One aspect of Icelandic culture that I particularly admire is the practice of sitting in an open air jacuzzi at a water temperature of around 40°C chatting to the locals.

When I arrived in Iceland, I bought a road atlas to help guide me around the country. At the back of this atlas were five country maps which displayed points of interest for tourists and residents alike: approximately 250 campsites, 150 museums, 60 golf courses, 60 bird-watching sites and 120 swimming pools/hot tubs. (Interestingly, there was no map showing the distribution of fuel stations.)

Many open air swimming pools in Iceland are used year round and the hot tubs located at these pools are maintained at a temperature of between roughly 36°C and 42°C. Some of them are heated geo-thermally.

These hot tubs are used not only for personal relaxation; they also act as meeting places where one can chat with their neighbours. At almost every hot tub I visited in Iceland (and I visited a few), it was very easy to start up a conversation with fellow hot pot users, whether they were from abroad or from just down the road.
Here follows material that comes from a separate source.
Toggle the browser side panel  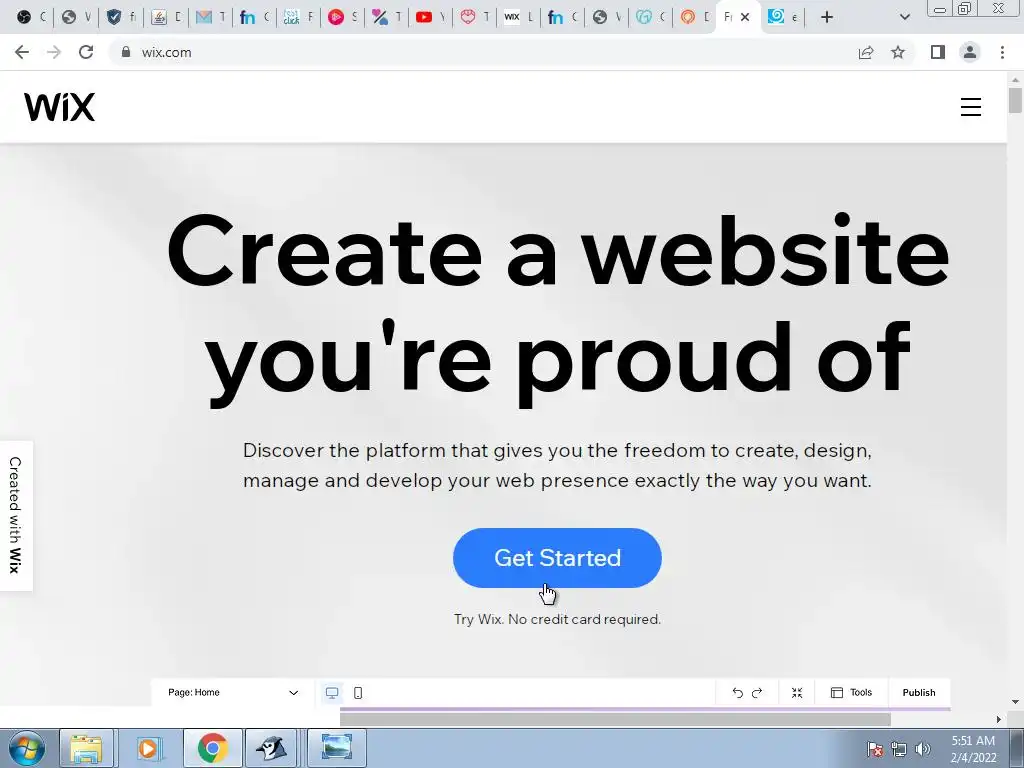click(938, 52)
Climate plays a very important role in determining the culture of a country. The fact that natural hot water (or the ability to heat water at low cost) is in abundance in Iceland has gone some way to developing this hot tub culture. Further, in a country located at this latitude, where nights are long and cold for much of the year, these hot pools provide some respite from the harsh climate and lack of sunlight. And in a country as sparsely-populated as Iceland (the total population is 330,000 and the population density a mere three people per km²), the hot pools provide an ideal meeting place for people in remote locations to come together with their neighbours and with visitors.

The Finnish have saunas, the Turkish have hamams, the British have pubs. The need for people to come together for both physical and social relaxation transcends all cultures. What I found particular about Icelandic hot tubs, however (in contrast to my experience of UK pubs, Turkish hamams and Finnish saunas) was that it was practically impossible not to talk to other hot pot users sitting semi-naked less than two metres away. In other words, the design of the meeting place forced conversation. Perhaps that’s something to think about when choosing the location for your next international meeting!

The sea-front hot tub in the picture is located in Drangsnes in the Icelandic Westfjords and is free for any passerby to use (if ever you happen to be there!).